I'm not feeling great, but you know.
Yeah.
You ready to be done?
No, I'm ready to talk about Willpower though
because it is a topic that I struggle with.
As do most people, I think.
Like you struggle with the topic
or you struggle with Willpower?
I think everybody struggles with Willpower.
Oh yeah, well, as a matter of fact,
I think you're absolutely right.
There is a very famous guy named Plato,
famous Greek philosopher.
Plato.
Plato.
Yeah.
Plato.
Yes, not Plato.
Right, and Plato decided, well suggested,
that the entire human experience,
the sum of human existence could be
basically nailed down with just this.
You have a higher self and a lower self.
Yeah.
And your purpose for living is to overcome
the usually more powerful urges of the lower self
in order to fulfill the goals of the higher self.
I am down with that 100%.
It makes uttering complete sense.
I don't know about the reason for living,
but the struggle, man's struggle, or at least.
Okay, yeah, yeah.
Like that's, if you're born, you're going to face that.
Yeah.
But you're gonna face it in varying degrees
because as we found, Willpower,
which is what you use to get over your lower urges
and pursue your higher goals,
it comes in differing amounts for differing people,
different people.
Yeah, and Robert Lam wrote the original article
from House of Works.
Yeah.
And he points out that we're at odds with our own nature
as we have evolved here on the planet
because we craved sugary sweet things
because sugar gave us lots of energy back in the day.

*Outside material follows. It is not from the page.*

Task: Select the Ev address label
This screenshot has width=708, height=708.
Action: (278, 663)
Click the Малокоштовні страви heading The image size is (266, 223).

And back in the day, they didn't have little debbie cakes
within hands reach at all times.
So we're sort of at odds with ourselves.
And he points out sexually as well.
We evolved to spread the seed and procreate
as much as possible to ensure the survival of the species.
And nowadays, you can't really do that stuff.
Or if you do, you're a flanderer or a jerk
or you're spreading disease.
Right, you're a public health nuisance.
Yeah, so we're at odds with ourselves
with our very existence.
Yeah, and not only internally,
but you make the point as a society as well.
I mean, society and evolution tussles.
So you can make the case that society represents
our higher self and our basic instincts
that we've evolved to are our lower selves.
So that's what's going on and it's willpower,
willpower that will get us over the bumps
that come along in life inevitably.
Yeah, and I think most people relate willpower
to things like eating or going to the gym
or indulging in sexual proclivities and things like that.
But I think it's broader than that in general.
I think it's the will to, like Plato said,
to strive to, I guess, do the right thing.
Yeah, by yourself, by others, by society at large.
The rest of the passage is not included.